All cells contain a range of nucleases, most have fairly broad preferences as to where they will attack nucleic acids. Bacterial cells produce a special type of endonuclease, called restriction endonucleases (REs), which cut double-stranded DNA only at specific, short base sequences.

REs protect bacterial cells from attack by bacteriophages. Phage DNA entering the cell is disabled by RE attack. The cell's own DNA is protected by addition of a methyl group to one of the bases at the site where the endonuclease would cut it. Methylation is carried out by an enzyme called a methylase which matches with the RE present in the cell.

There are three types of RE (Types I, II and III). They are grouped according to their mechanism of action.

Type II REs, more commonly known as restriction enzymes, are the most researched and are used widely in DNA manipulation and analysis. They recognise DNA sequences from 4-16 bp long, depending on the enzyme, and cut between specific bases within this sequence. (The sequence is called the recognition site).

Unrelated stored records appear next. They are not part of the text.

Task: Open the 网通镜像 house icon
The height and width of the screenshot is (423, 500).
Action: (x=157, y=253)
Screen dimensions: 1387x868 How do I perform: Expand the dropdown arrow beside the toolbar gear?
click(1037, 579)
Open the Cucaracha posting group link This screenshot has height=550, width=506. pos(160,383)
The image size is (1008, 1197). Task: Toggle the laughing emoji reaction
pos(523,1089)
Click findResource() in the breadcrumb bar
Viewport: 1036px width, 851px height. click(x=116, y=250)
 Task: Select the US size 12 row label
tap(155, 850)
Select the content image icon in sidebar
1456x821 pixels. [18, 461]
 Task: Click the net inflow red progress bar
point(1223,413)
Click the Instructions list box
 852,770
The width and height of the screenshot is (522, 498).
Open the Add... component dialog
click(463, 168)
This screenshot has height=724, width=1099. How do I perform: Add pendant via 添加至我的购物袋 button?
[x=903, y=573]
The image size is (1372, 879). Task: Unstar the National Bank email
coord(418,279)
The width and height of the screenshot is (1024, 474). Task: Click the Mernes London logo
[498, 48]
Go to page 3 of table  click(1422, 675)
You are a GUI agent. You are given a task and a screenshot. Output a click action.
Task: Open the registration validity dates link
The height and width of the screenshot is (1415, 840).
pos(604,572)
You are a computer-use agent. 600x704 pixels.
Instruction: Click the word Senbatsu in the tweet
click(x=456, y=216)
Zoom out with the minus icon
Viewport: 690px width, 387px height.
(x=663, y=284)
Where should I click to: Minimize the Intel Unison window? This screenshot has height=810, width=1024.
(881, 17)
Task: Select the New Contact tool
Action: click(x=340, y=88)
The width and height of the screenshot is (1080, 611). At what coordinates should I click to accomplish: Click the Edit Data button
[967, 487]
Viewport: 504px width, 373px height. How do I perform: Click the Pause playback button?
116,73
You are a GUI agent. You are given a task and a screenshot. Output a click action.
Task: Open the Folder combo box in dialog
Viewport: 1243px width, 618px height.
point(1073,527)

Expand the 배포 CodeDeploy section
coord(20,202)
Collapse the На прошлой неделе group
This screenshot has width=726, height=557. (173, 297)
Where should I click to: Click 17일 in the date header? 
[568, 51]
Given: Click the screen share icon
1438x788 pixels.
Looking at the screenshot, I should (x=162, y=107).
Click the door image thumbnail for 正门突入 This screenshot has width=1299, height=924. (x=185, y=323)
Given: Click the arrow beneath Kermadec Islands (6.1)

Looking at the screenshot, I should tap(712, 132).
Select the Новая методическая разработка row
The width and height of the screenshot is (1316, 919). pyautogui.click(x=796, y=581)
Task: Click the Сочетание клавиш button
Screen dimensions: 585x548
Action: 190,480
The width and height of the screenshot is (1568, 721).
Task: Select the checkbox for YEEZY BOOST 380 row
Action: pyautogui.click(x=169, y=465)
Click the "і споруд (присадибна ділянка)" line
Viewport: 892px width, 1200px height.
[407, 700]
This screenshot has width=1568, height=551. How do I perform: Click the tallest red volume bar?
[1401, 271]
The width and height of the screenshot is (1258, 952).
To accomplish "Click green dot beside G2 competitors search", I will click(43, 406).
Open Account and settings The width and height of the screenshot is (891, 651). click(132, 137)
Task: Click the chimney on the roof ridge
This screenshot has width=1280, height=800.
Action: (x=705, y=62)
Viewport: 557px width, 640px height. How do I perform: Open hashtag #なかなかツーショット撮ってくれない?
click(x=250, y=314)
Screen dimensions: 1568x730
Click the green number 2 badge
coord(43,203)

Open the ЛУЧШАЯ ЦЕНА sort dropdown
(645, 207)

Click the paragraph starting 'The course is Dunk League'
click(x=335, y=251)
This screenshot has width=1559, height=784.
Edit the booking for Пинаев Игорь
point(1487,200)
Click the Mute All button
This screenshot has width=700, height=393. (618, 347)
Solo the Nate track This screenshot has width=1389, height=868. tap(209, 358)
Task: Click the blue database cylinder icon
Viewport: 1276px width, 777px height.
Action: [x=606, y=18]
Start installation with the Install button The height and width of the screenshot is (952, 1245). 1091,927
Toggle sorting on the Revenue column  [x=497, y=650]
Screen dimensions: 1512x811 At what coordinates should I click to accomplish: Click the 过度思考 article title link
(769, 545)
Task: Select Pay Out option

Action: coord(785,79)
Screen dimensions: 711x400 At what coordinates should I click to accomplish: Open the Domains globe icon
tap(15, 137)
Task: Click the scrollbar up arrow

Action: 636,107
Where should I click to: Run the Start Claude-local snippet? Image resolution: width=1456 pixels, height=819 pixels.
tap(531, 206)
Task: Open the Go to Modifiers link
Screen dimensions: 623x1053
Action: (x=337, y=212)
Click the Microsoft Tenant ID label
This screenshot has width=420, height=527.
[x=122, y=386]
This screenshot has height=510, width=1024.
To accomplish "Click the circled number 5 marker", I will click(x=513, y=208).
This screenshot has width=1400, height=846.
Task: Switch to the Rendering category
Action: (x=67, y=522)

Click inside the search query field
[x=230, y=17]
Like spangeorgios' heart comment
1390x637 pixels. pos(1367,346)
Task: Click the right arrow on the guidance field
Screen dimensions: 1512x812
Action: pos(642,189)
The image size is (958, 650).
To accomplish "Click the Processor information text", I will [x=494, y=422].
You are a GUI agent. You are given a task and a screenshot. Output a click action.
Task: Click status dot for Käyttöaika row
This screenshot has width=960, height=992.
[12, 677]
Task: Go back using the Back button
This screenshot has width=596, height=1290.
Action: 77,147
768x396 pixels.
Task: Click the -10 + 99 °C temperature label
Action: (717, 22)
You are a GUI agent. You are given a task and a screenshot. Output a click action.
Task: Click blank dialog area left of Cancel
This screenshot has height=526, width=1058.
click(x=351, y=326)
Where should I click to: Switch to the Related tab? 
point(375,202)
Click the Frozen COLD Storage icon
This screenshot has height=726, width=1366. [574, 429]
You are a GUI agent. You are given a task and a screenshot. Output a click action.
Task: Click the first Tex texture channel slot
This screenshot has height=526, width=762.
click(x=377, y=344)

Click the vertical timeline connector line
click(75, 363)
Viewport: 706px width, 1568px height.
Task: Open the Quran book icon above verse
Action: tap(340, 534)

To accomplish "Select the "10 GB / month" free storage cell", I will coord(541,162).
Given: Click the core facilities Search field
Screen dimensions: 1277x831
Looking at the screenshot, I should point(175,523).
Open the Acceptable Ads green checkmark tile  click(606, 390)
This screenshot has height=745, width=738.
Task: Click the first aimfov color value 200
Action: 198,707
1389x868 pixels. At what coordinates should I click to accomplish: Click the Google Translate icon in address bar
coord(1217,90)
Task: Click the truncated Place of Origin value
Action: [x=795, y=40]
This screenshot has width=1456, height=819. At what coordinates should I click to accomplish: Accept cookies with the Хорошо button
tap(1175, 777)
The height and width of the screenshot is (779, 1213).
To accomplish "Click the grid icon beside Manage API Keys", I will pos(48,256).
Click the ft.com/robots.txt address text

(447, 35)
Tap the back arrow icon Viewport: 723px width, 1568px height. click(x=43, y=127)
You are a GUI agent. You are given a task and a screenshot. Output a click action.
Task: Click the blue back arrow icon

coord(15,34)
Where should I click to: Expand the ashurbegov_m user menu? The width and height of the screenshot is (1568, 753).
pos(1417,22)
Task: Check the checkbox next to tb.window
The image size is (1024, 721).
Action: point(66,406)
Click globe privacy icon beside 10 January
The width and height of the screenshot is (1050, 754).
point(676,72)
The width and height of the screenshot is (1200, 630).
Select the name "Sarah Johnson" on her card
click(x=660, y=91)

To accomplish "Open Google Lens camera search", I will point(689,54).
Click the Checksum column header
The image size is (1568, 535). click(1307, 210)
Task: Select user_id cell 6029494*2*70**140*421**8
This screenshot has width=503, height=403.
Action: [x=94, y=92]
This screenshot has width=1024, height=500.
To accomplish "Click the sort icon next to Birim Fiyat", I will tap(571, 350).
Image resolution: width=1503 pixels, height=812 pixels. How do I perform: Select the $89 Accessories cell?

The recognised sequence and site of cut is shown for two commonly used restriction enzymes, EcoR1 and Not 1 are shown below.

Two examples of restriction enzyme target sites. The arrows show the positions at which the two DNA strands are cut, the red line shows that for these enzymes, the cut leaves a short section of single-stranded DNA at the end of each cut fragment.

Roll the cursor over the diagram to see the effect of cutting the DNA.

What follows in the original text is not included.